Revell 1/144 Space Station MIR
|PRICE:||98 Yuan here in Beijing|
The Mir Space Station was the world's first modular
orbital space station and the world's longest permanently inhabited space
station too. It first went up into space in 1986 and didn't come back down until
a fiery planned re-entry over the South Pacific in 2003. In that time it became
well known (amongst interested parties) for lurching from one near-disaster to
the next. But it set lots of records for long term spaceflight, including for
continuous occupation in space at only 8 days short of a decade. The
International Space Station has been occupied since 31 October 2000, but even if
astronauts and cosmonauts stay up there without a break, they won't overtake
Mir's record until 23 October 2010!
You can read more about it in the preview of this kit (http://www.modelingmadness.com/reviews/misc/scifi/previews/richardfmirp.htm), or on the internet.

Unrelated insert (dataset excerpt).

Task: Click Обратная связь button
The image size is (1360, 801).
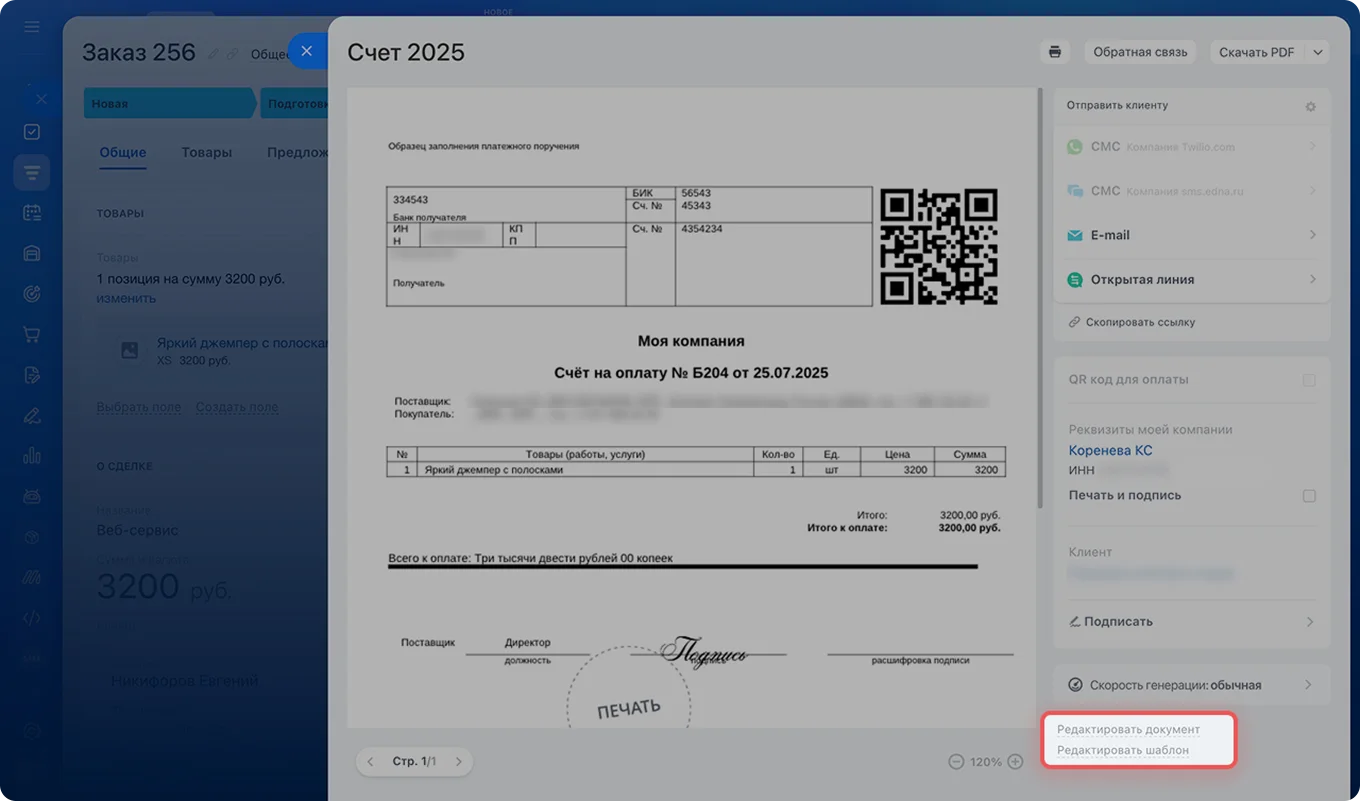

The background to the image above and the others in this review are courtesy of the Image Science & Analysis Laboratory, NASA Johnson Space Center. The links at the bottom include one to free this NASA imagery, where I got these images (they ask you to say where they came from, so I did!).
This kit seems to come from 1998 and is nicely moulded. Since I wrote the review, and actually built the kit, I noticed that some parts have blemishes on the mouldings. This is particularly the case on the solar panels. This is pretty disappointing because the solar panels are such a major feature of this (or any) space station and they are pretty hard to clean up. The solar panels themselves are massively out of scale in thickness - the real ones are very thin. I chose to build this out of the box, however, so I didn't explore ways to replace them. I am sure a skilled modeller would be able to make something very impressive.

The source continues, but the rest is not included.